[Stored records]

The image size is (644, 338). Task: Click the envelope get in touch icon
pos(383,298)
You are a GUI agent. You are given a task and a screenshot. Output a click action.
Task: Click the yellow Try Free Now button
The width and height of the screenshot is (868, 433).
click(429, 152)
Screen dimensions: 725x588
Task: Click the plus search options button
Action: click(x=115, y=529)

...

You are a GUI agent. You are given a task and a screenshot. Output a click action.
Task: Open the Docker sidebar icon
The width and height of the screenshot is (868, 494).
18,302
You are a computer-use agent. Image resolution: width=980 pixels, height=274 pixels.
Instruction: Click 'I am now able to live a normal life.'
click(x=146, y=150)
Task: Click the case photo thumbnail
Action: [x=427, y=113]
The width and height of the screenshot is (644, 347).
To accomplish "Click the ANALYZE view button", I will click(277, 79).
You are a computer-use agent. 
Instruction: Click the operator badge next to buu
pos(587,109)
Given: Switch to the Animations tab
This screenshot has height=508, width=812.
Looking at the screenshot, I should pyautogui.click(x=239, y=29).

WHAT YOU HAVE TO DO:
Wherever the string "computer" is found in the entries, copy the line it sits in.

REPLY TO THE TASK:
You are a computer-use agent. Image resolution: width=980 pixels, height=274 pixels.
You are a computer-use agent. 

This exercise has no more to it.